Computational interpretation of double negation elimination

Today's shower thought is: Is there a way to interpret double negation elimination as a program?

((a -> Void) -> Void) -> a

(Here, Void denotes the empty type.)

At first glance, it seems preposterous: how does one expect to produce a return value of a completely arbitrary type a merely from a function of type (a -> Void) -> Void, which doesn't even return a value of type a?

A hint comes from Peirce's law, also known as call-with-current-continuation, which has a similar form:

callCC :: ((a -> Cont r) -> Cont a) -> Cont a

(We use Cont to allow the code to be tested in a Haskell program.)

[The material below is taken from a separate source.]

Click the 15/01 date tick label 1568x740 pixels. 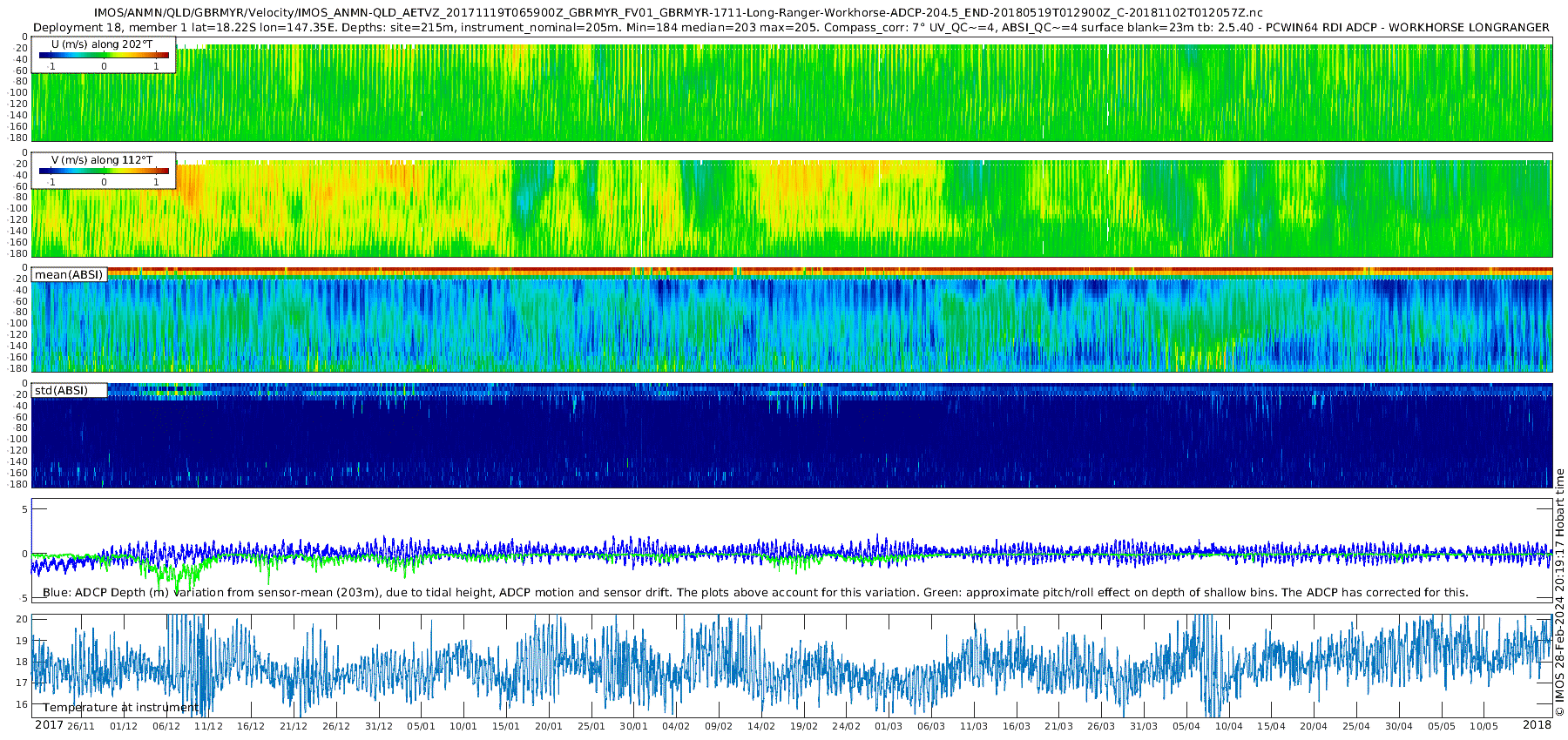(x=506, y=726)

Peirce's law gives the program full control over its own state (i.e. stack frame). The application of callCC to a callee g :: (a -> Cont r) -> Cont a bestows upon it the power of a nonlocal jump:

example :: Cont String
example =
  callCC $ \ yield -> do
    yield "escaped"
    pure "stayed"

This would return "escaped" rather than "stayed". It's as if the inner function performed a goto/return/break/longjmp to the outer scope, passing the result along the way.

Turns out doubleNegationElimination can be expressed in terms of callCC:

doubleNegationElimination :: ((a -> Cont Void) -> Cont Void) -> Cont a
doubleNegationElimination doubleNegation =
  callCC $ \ yield -> do
    void <- doubleNegation $ \ x ->
      yield x -- goodbye!
    absurd void

From this, we can see the loophole: by passing in a continuation a -> Cont Void into the doubleNegation :: (a -> Cont Void) -> Cont Void, the program can capture and send the result to the caller through a non-local jump. The remaining part involving absurd is just to satisfy the type checker.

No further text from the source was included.